2008 Joint Meeting of The Geological Society of America, Soil Science Society of America, American Society of Agronomy, Crop Science Society of America, Gulf Coast Association of Geological Societies with the Gulf Coast Section of SEPM

Paper No. 11
Presentation Time: 8:00 AM-6:00 PM

Paleoclimate Reconstructions from a Miocene-Aged Soil In the Atacama Desert

EBELING, Angela, Environmental Science Policy and Management, University of California, Berkeley, 137 Mulford Hall, #3114, Berkeley, CA 94720-3114, AMUNDSON, Ronald, Environmental Science Policy and Management, University of California, Berkeley, 137 Mulford Hall, #3114, Berkeley, CA 94720 and SHARP, Warren, Berkeley Geochronology Center, 2455 Ridge Road, Berkeley, CA 94709, aebeling@nature.berkeley.edu

The Atacama Desert in Chile is presently one of the driest places on earth and contains broad expanses of well preserved Miocene soils.  Here, we examine a Miocene soil at the southern periphery of the Desert.  The present climate has a MAT of 15.5oC and a MAP ranging from 11-50mm with sparse vegetative cover, yet the long term climate history is highly debated, and little direct evidence exists for post Miocene climate change.  The profile reveals a history of progressive aridification, based on: 1) formation of a clay-rich (>35%) Bt horizon in a gravelly silicate matrix, 2) the subsequent precipitation of a stage III CaCO3 horizon over and above the Bt horizon, and 3) a recent, Holocene eolian sand cap overlying the surface.  The stable C isotope values of the bulk carbonate below the surface horizon decrease exponentially with depth.  Diffusion modeling suggests that the carbonate formed under a soil respiration rate of ~40 g C/m2/yr.  This respiration rate is equal to or higher than other soil respiration rates for the present ecosystem based on projections from other arid ecosystems.  Additionally, preliminary measurements of the C isotope signature of the finely laminated rinds on cobbles in the soil show significant increases (up to 4 ‰) with time, suggesting that a decline in soil respiration rates has occurred during the carbonate forming phase of the soil's formation.
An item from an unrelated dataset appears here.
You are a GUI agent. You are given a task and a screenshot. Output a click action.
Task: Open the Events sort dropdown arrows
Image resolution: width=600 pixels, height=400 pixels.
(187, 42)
The C isotopes in carbonate in first two horizons have d13C values that indicate that these near surface CaCO3 inputs have not been weathered and isotopically reset to soil conditions (reflecting the present hyperarid conditions).  Taken as a whole, all these data record a drastic decline in moisture since the Miocene, consistent with previous work suggesting a Pliocene onset of hyperaridity in this region.